++++ Extracted data

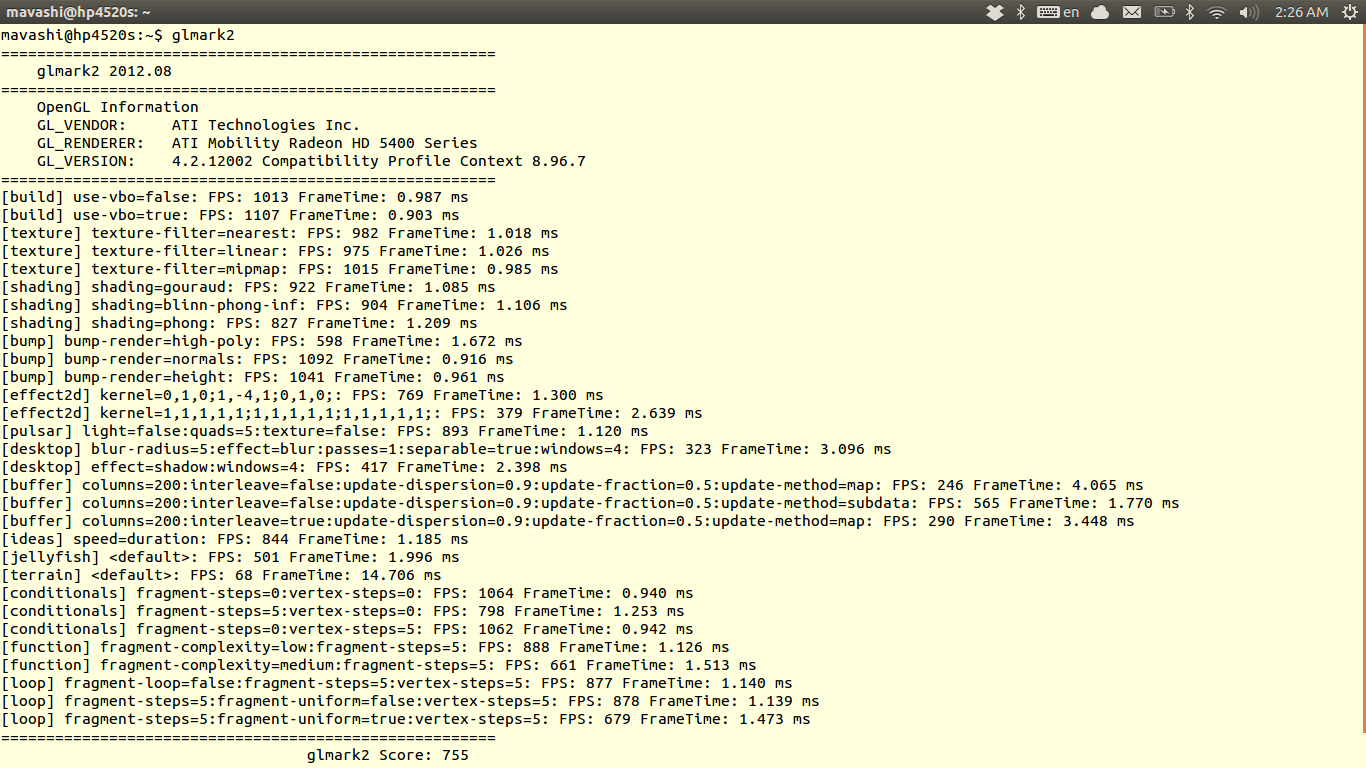Image resolution: width=1366 pixels, height=768 pixels.
Task: Click the 'glmark2 2012.08' header text
Action: point(104,71)
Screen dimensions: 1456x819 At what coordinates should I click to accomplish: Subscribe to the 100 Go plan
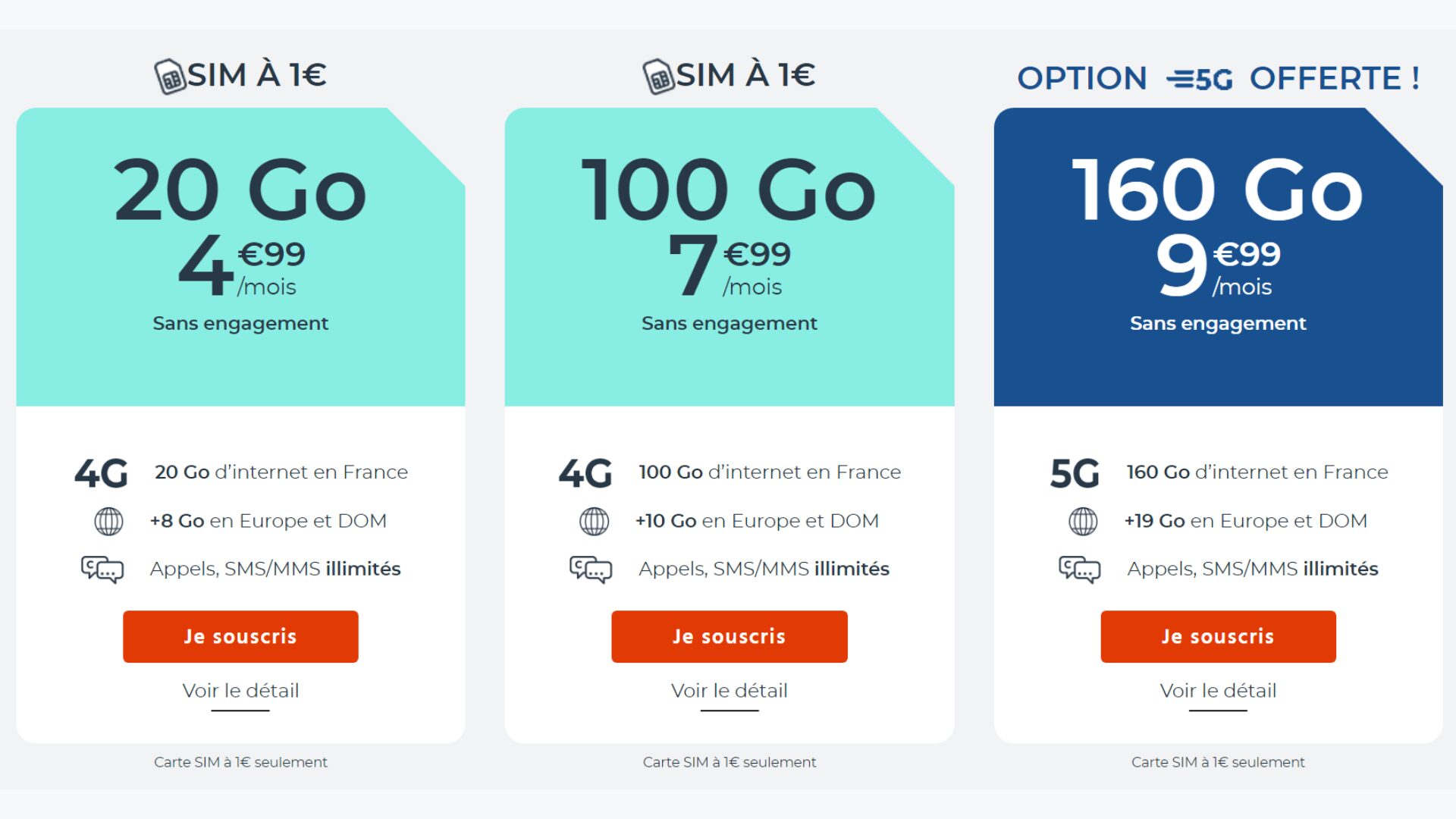click(730, 637)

++++++++

> Exercise brief:
Convert every line of the records into a JSON list of strings, one string per line and no blank lines. Exclude the pictures.

> Task solution:
[
  "Image resolution: width=1366 pixels, height=768 pixels.",
  "Task: Click the 'glmark2 2012.08' header text",
  "Action: point(104,71)",
  "Screen dimensions: 1456x819 At what coordinates should I click to accomplish: Subscribe to the 100 Go plan",
  "click(730, 637)"
]